Could you reproduce the material word for word, from its first line through the line containing "center [60, 190].", inclusive, with the pictures left out?
● ● ● ● ●
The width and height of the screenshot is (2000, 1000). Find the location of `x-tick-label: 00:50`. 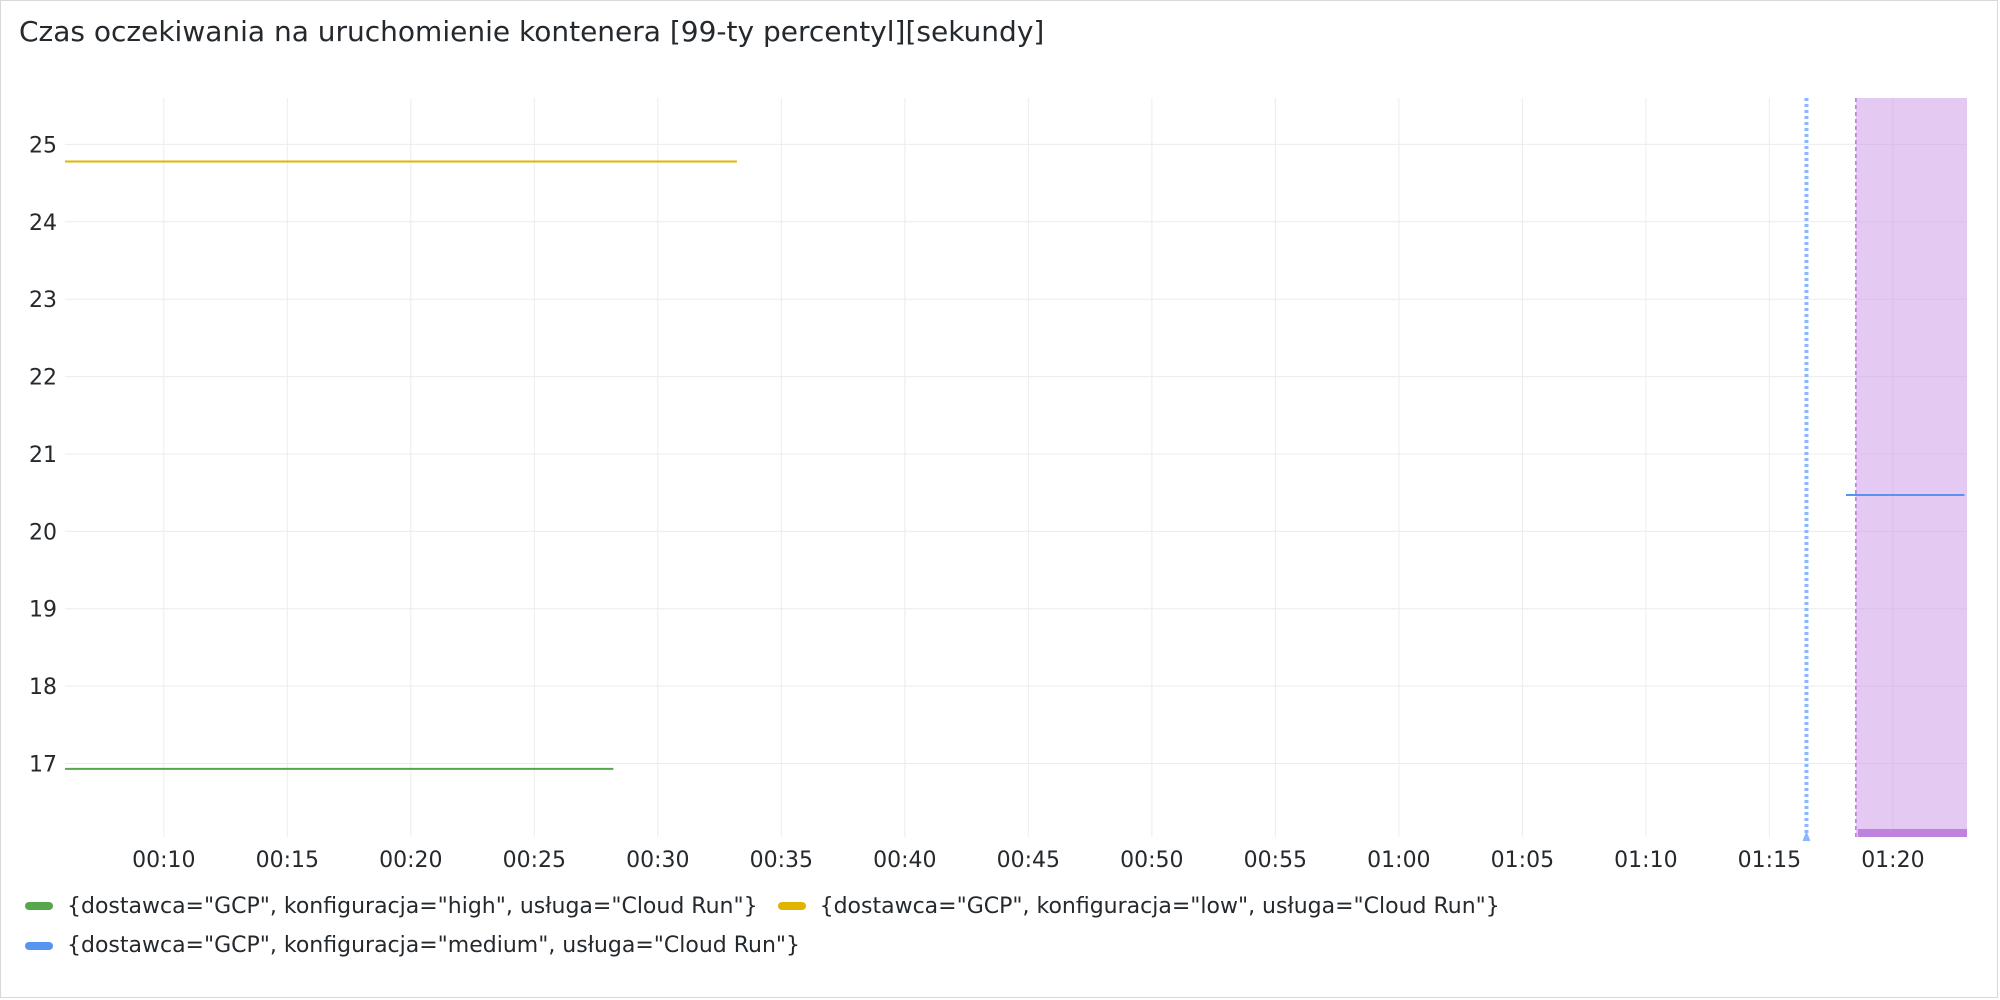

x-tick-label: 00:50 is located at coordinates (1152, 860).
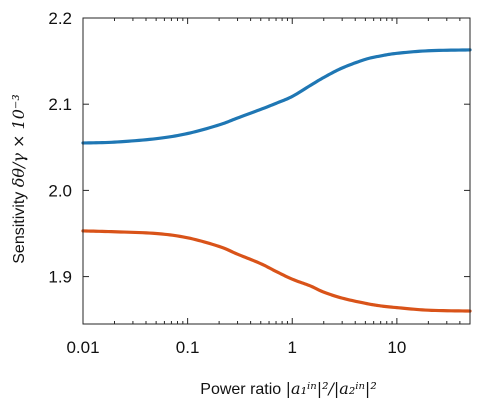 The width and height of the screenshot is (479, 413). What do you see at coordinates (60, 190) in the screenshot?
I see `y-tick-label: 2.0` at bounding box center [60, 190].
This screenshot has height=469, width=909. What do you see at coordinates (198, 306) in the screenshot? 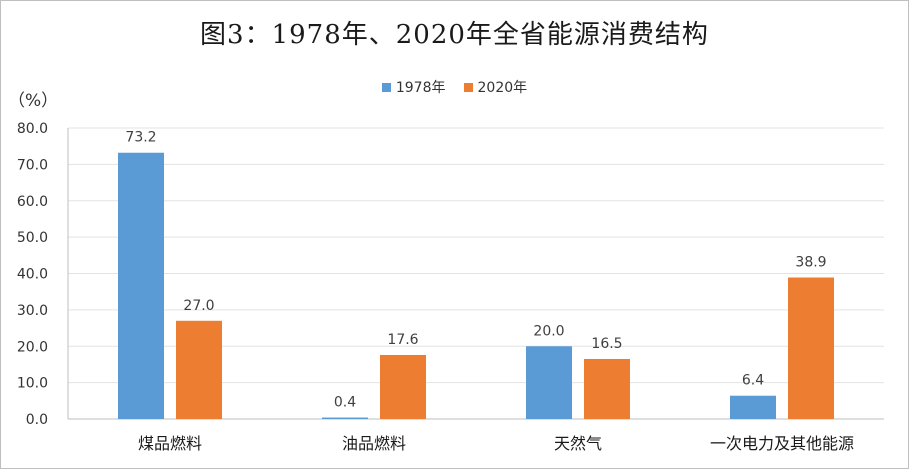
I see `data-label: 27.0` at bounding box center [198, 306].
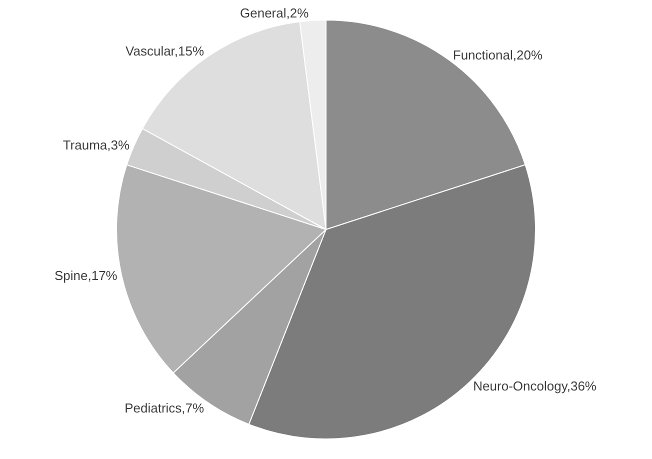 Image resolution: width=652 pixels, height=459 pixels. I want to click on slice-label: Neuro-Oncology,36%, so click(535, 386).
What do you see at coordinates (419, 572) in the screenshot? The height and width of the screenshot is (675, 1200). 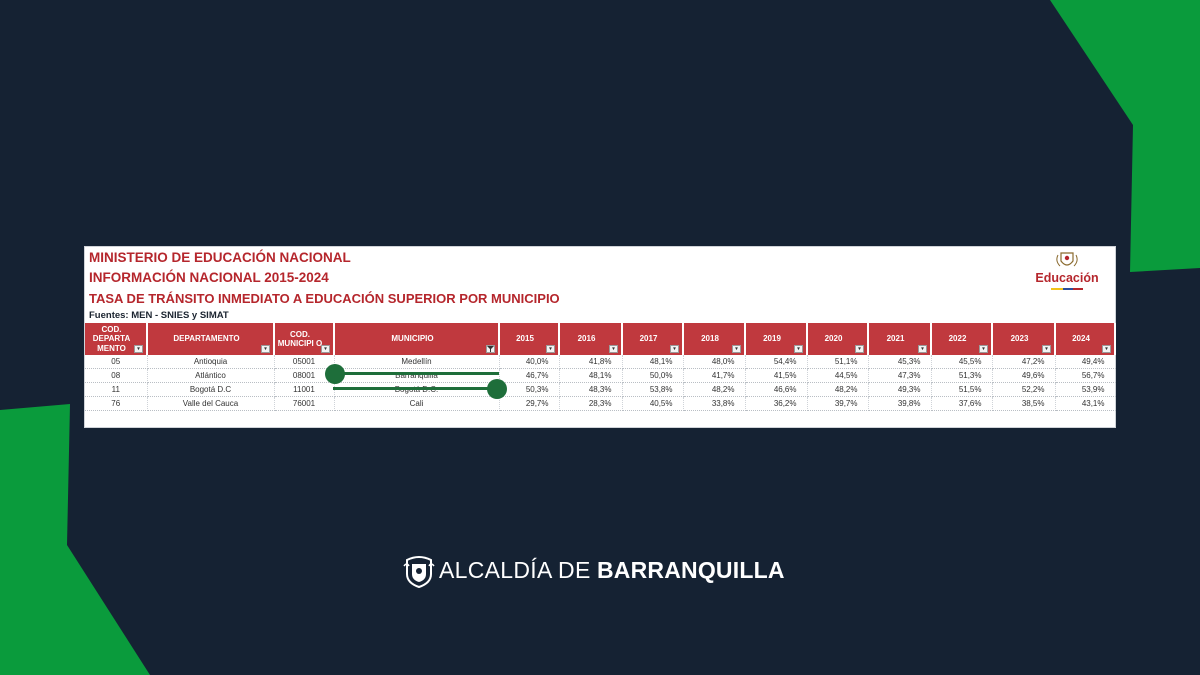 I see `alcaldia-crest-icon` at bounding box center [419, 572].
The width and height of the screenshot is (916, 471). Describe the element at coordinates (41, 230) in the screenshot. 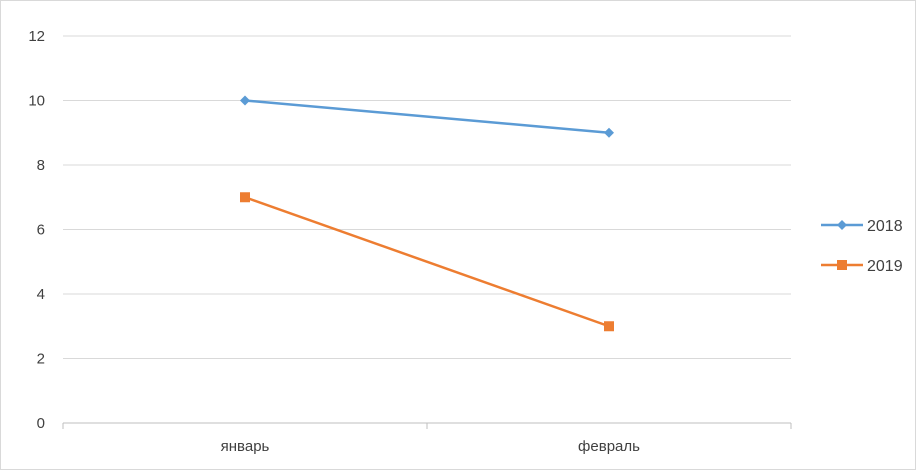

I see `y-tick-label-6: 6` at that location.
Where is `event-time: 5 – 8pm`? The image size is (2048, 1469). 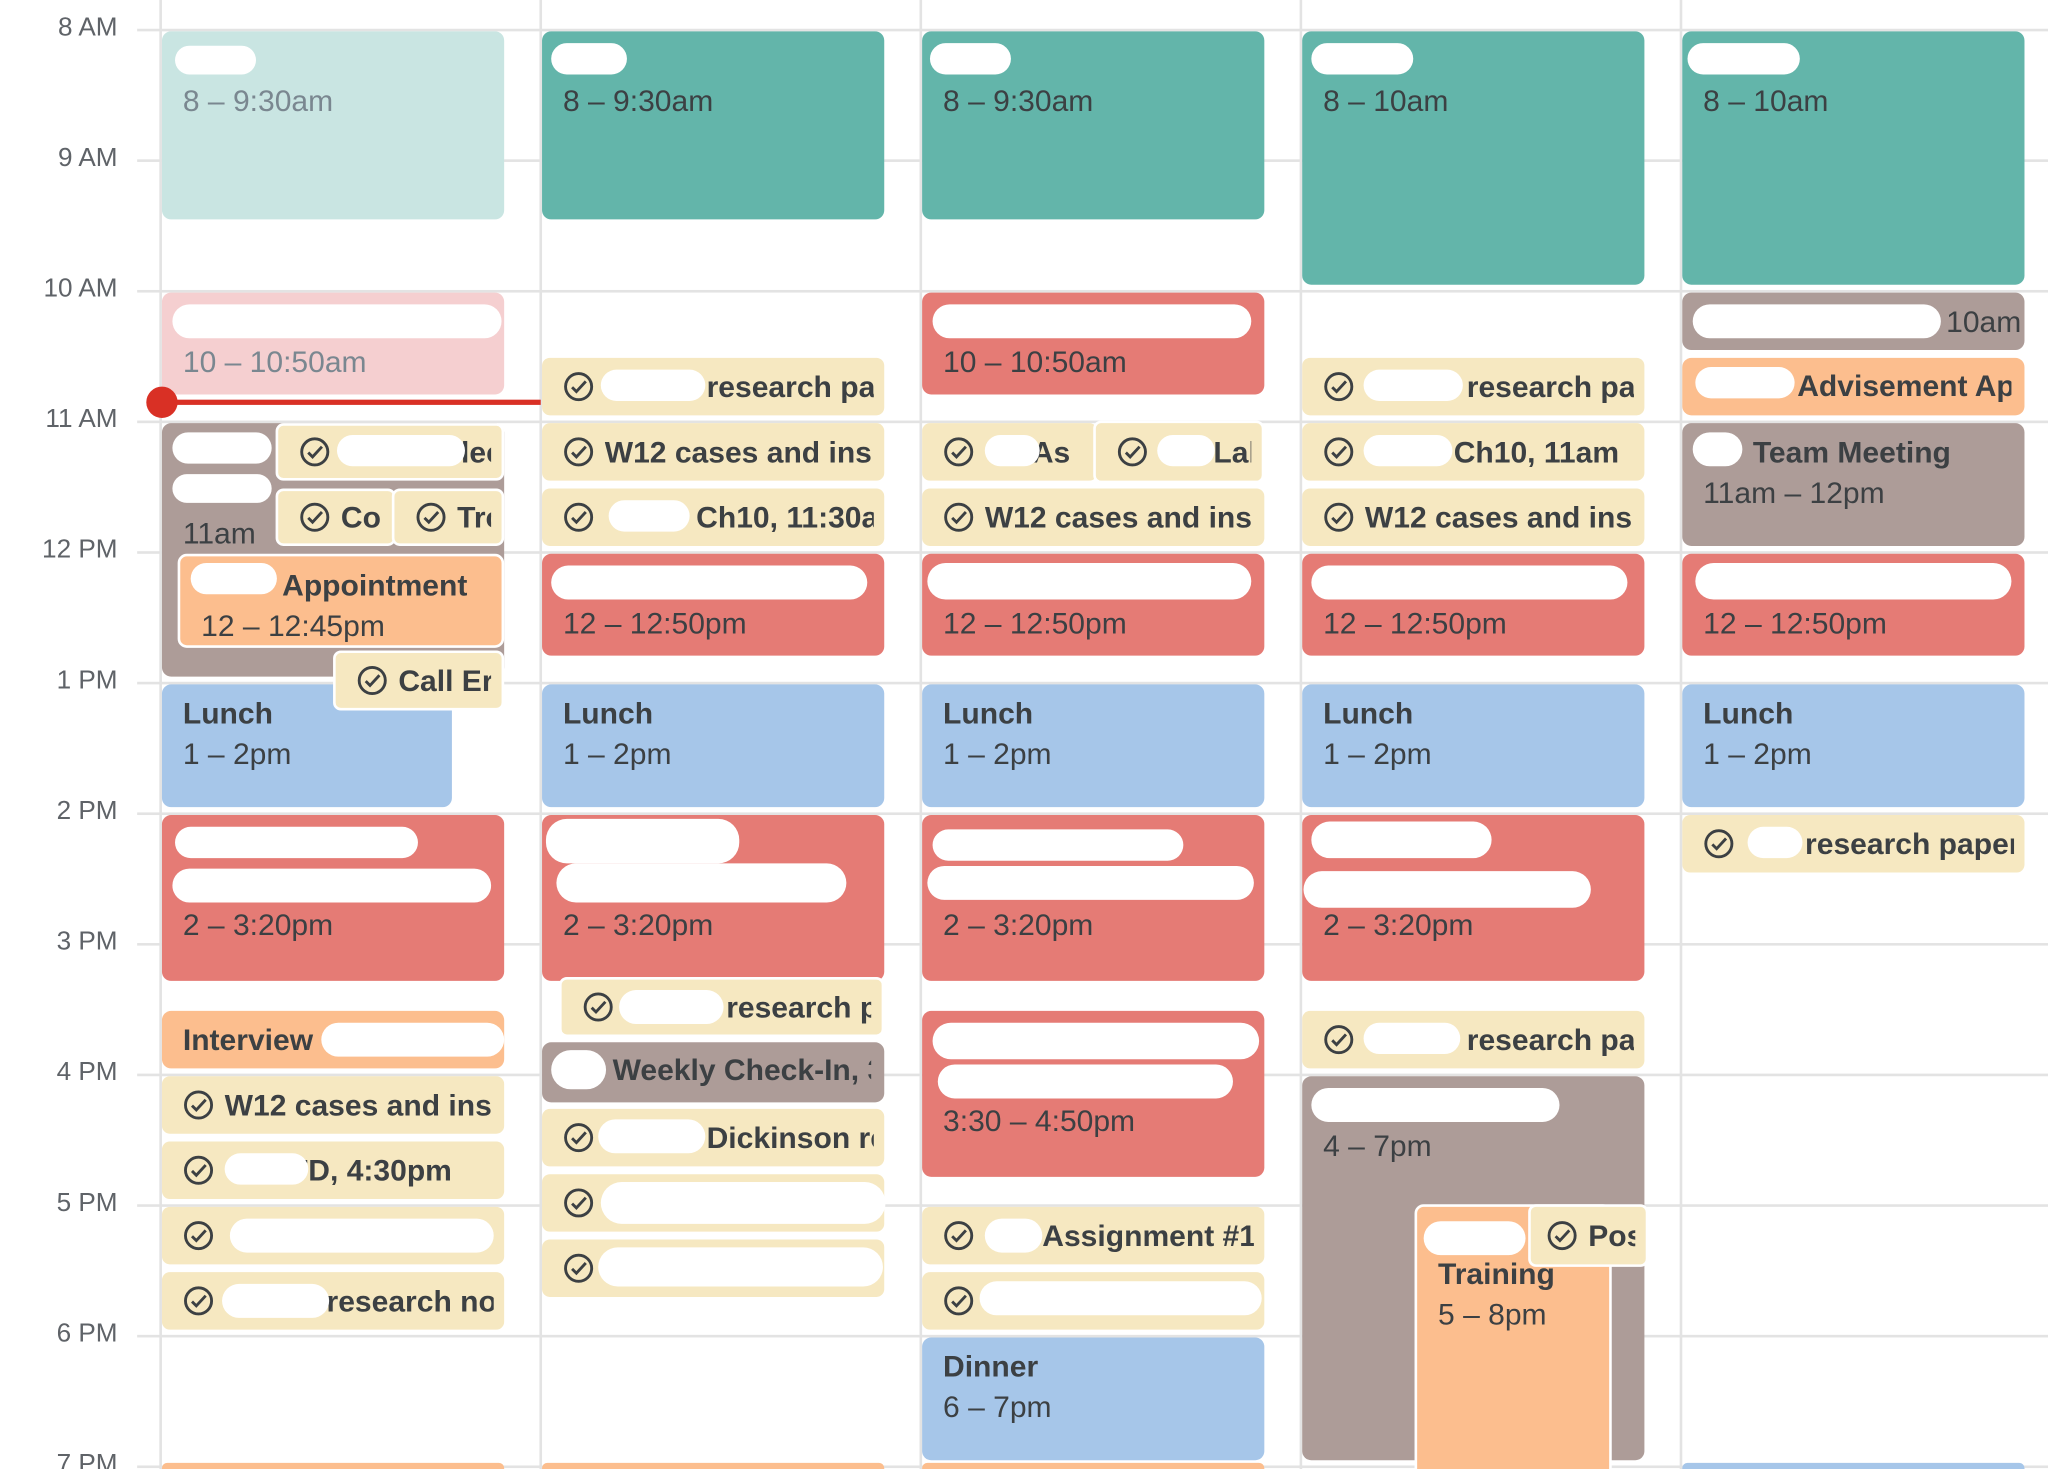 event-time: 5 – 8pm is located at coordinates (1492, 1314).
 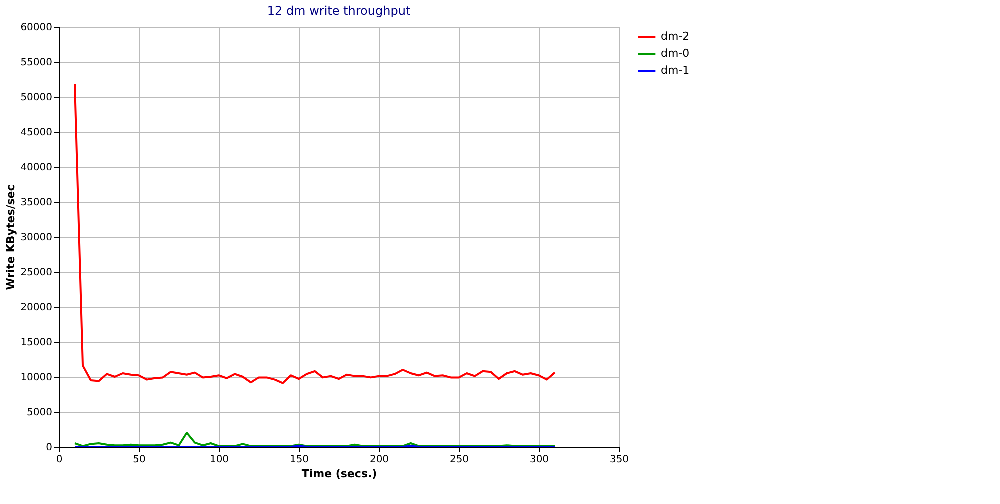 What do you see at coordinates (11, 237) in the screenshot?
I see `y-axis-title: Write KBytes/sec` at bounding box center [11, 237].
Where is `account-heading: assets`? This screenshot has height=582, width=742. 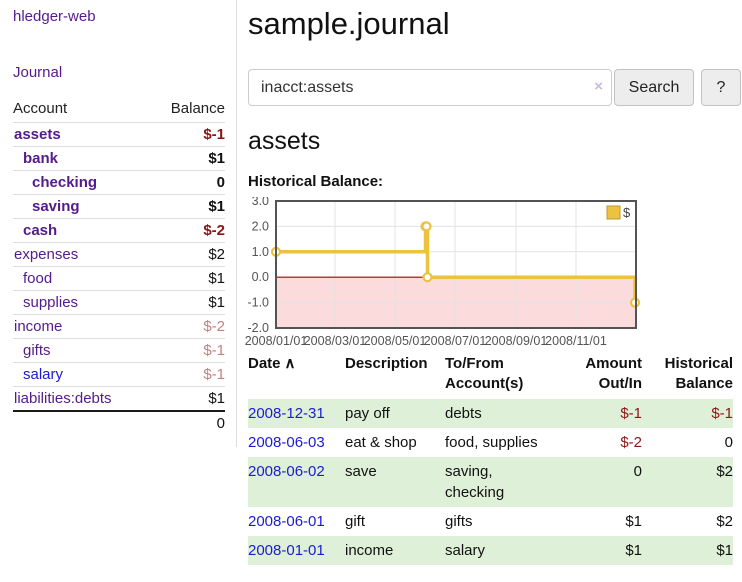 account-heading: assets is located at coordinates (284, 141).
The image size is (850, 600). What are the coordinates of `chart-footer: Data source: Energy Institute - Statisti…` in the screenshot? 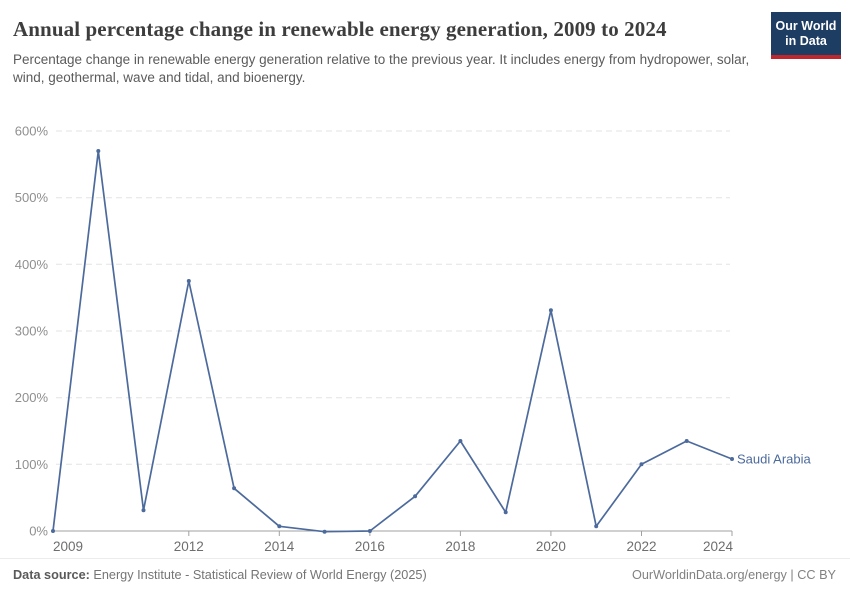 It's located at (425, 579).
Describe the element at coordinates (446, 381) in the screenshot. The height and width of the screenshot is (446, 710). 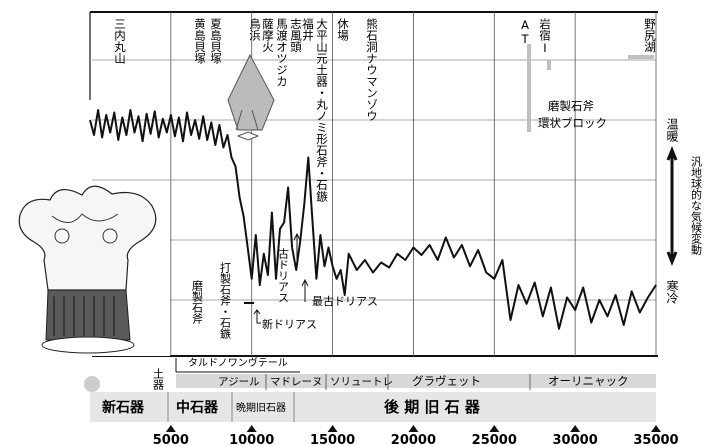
● ● ● ● ●
§ **RESULT**
The width and height of the screenshot is (2000, 1000). Find the location of `x-tick-label: 00:50`. 

x-tick-label: 00:50 is located at coordinates (1152, 860).
 The width and height of the screenshot is (479, 413). What do you see at coordinates (60, 190) in the screenshot?
I see `y-tick-label: 2.0` at bounding box center [60, 190].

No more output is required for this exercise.